▸ Brief
Copy every line below that has the word "Hindu" in it.
::: Extracted material :::
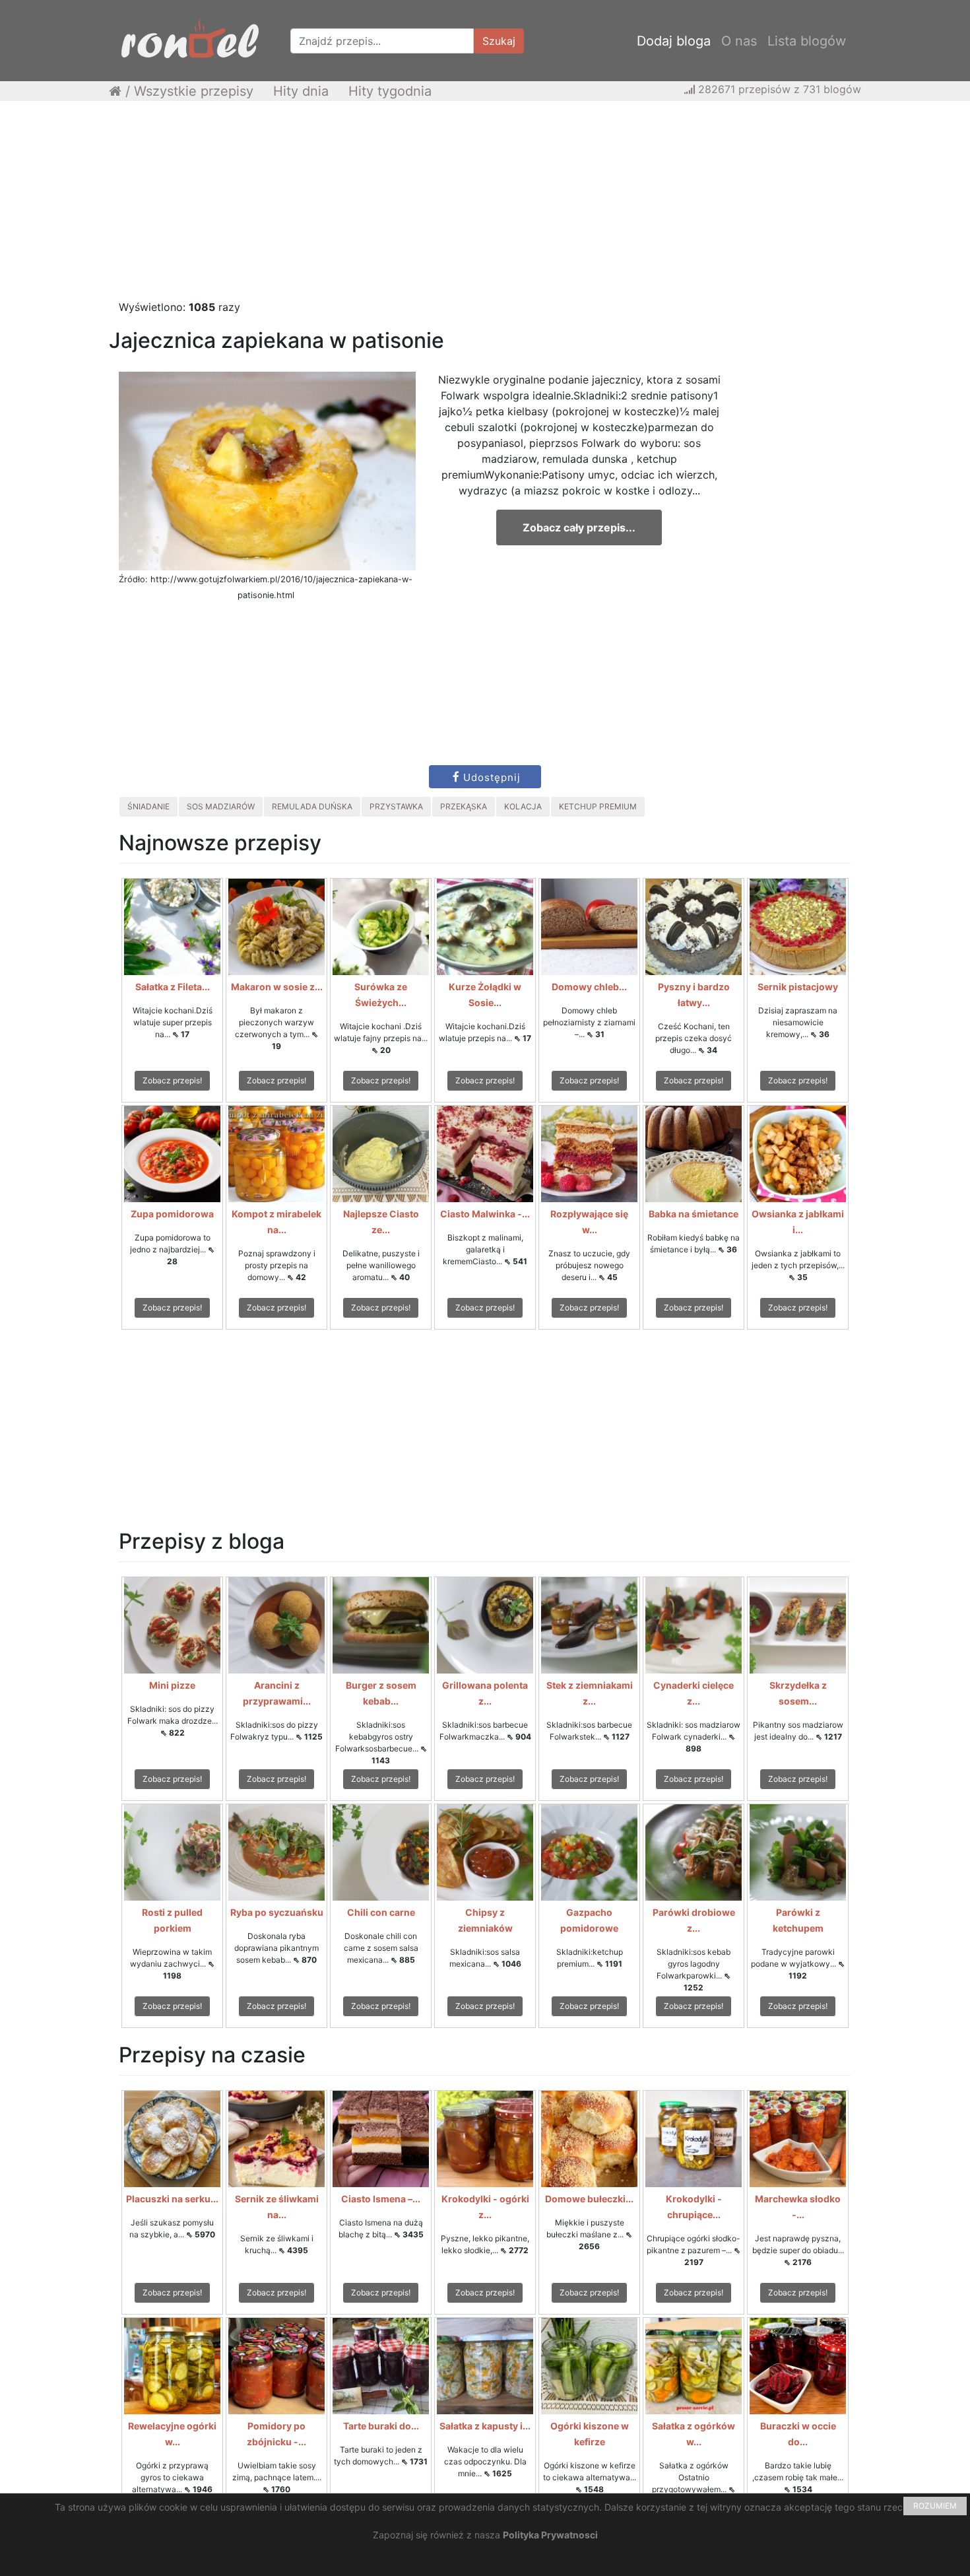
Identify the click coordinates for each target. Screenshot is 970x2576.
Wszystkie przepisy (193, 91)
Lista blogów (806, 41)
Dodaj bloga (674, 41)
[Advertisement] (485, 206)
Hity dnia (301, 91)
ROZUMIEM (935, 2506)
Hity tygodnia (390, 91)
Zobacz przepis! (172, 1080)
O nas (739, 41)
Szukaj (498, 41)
:::
::: Extracted material :::
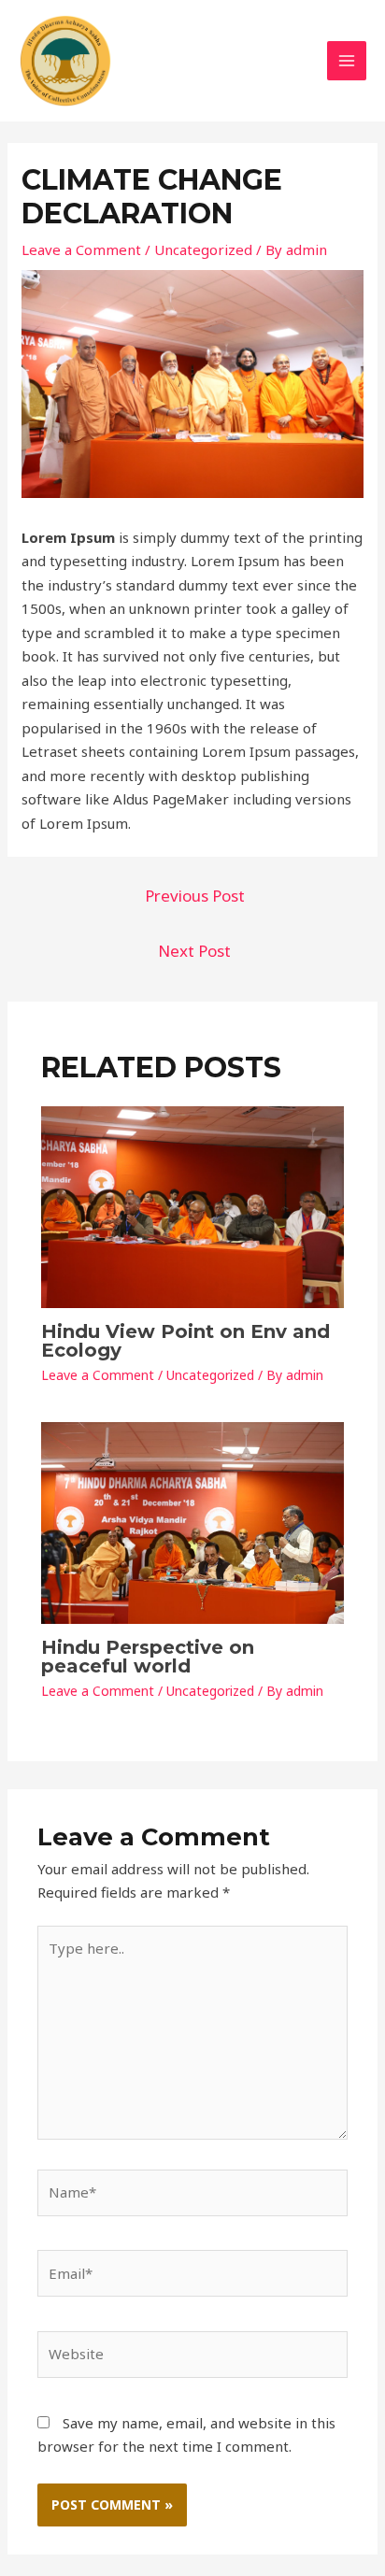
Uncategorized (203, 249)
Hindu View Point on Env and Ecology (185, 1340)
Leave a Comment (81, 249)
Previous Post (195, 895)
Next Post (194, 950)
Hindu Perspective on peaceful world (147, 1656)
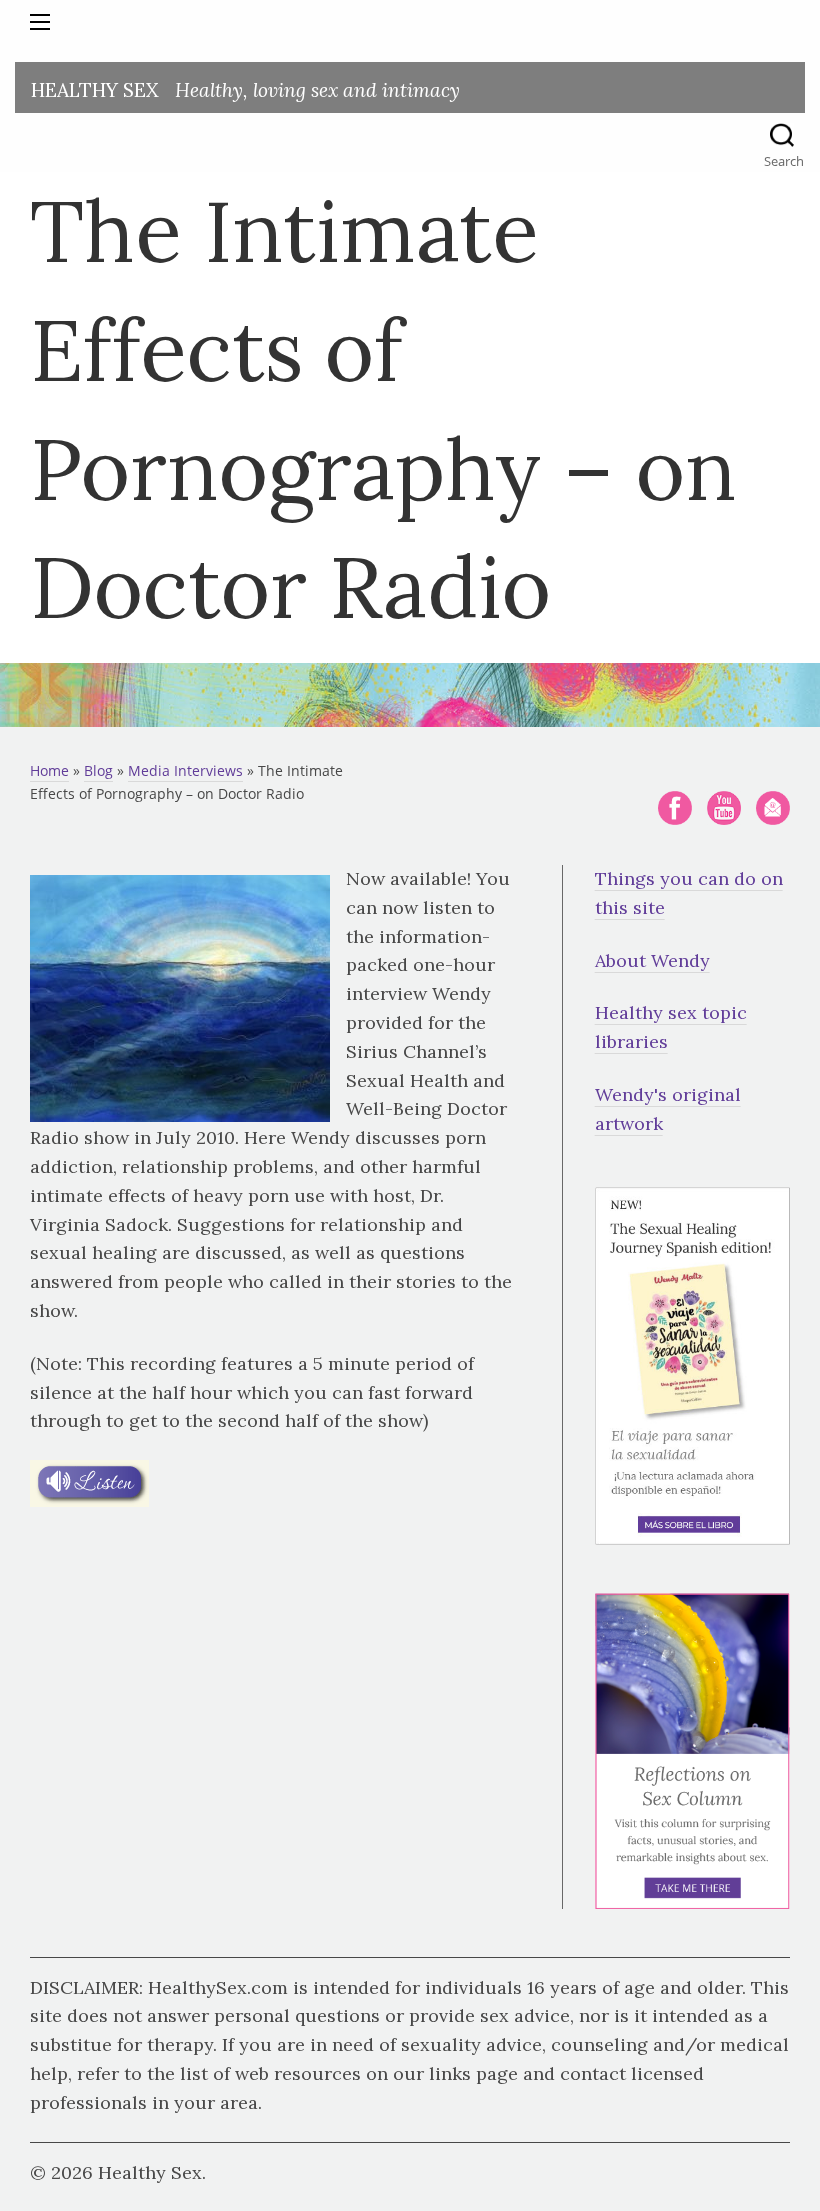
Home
:::
▸ Exercise solution
Hindu View Point on Env and Ecology (185, 1340)
Hindu Perspective on peaceful world (147, 1656)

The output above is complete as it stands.